## [課題 A]
下の行から語「will」を含むものをすべて探し出し、そのまま書き写すこと。大文字と小文字は区別する。

## [文書の抜粋]
東京モーターショーや東西モーターサイクルショーの参考出品を経て正式にリリースされたSWISH(スウィッシュ)は、”通勤快速”ブームの先駆者・スズキが放つアドレス110、アドレス125と共に原付二種(原二)スクーターのラインナップ彩るニューモデル。投入の背景は「多様化する原二スクーターへの要望」からだという。その仕上がりは、大ヒットとなったアドレスV125シリーズのチャームポイントであった”軽さ、取り回しの良さ、優れたパフォーマンス”に加え、上質感も備わった印象だった。
■試乗:高橋二朗 ■撮影:依田 麗
■スズキ http://www1.suzuki.co.jp/motor/
“SWISH”とは英語で素早い身のこなしなどの意
スズキの市場調査によると、原付二種ユーザーの用途の約70%が通勤通学や用足し・買い物に占められるという。その点を踏まえ、使い勝手の良さ、取り回しの良さに加え、スタイリッシュなデザインや付加価値などにこだわりをもってSWISHは開発されている。
特徴はコンパクトな車体、前後に10インチのタイヤを採用したこと。中でも10インチタイヤは街中での機動性を狙ったもので、”通勤快速”ことアドレスV100&V125シリーズなどで好評であった取り回しの良さと軽快感を追求している。一方で小径タイヤは安定性の面で一般的に不利と言われるが、φ33mmの高剛性フロントフォークやジャイロ効果をもたらすワイドタイヤ、2本のリアサス、低重心化、そしてフレームの高剛性化によってスタビリティが確保されたという。リアサスは3段階のプリロード調整を可能とし、1名乗車からタンデム、積載状況に合わせて快適な乗り心地が追求されている。
低重心化は燃料タンクをフロアボード下に配置したことによるもので、これはシート下のトランクスペースの容量アップ(28リットル)ももたらした。
搭載されるエンジンは昨年発売されたアドレス125の空冷4ストローク単気筒のSEP(スズキ・エコ・パフォーマンス)ユニットと基本的に共通。パワーやトルクのスペックも同一ながら、燃費と加速性能の両立を狙ったSWISH専用のチューニングが施されたもの。主に吸・排気系、駆動系に手が加えられたことで発進加速、中間加速においてアドレス125を上回るパフォーマンスを実現している。尚、始動はスポーツモデルですでにお馴染み、スズキイージースタートシステムを搭載する。

## [元の行]
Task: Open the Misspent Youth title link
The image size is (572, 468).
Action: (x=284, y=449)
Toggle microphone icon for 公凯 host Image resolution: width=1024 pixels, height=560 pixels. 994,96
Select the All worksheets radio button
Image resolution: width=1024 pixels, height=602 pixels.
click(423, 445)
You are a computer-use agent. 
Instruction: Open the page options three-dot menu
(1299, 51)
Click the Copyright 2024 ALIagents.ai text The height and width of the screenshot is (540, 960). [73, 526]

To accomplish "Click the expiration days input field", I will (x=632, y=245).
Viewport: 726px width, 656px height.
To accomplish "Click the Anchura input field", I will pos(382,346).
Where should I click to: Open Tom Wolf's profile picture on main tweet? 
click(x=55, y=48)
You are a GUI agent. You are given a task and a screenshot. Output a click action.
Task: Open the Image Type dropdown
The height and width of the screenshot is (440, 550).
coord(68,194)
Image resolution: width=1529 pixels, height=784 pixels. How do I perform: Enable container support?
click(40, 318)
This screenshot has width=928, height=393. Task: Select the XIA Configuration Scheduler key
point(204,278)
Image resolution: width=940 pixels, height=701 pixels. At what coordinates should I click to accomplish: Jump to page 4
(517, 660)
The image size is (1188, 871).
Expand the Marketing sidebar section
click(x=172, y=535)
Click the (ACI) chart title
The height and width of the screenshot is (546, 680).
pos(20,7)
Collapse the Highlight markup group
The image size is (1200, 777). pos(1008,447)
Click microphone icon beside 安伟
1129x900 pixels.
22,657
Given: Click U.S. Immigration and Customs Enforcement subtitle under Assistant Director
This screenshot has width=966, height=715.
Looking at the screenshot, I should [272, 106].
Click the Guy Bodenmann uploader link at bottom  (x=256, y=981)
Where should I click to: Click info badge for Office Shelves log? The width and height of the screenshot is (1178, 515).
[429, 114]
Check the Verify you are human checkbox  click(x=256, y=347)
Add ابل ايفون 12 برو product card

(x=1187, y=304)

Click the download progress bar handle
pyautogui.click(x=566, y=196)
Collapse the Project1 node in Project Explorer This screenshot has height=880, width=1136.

## [課題 B]
SWISHの記事によれば、燃料タンクはどこに配置されているか。

## [出力結果 A]
To accomplish "Click the expiration days input field", I will (x=632, y=245).
To accomplish "Click the Anchura input field", I will pos(382,346).

## [出力結果 B]
フロアボードの下。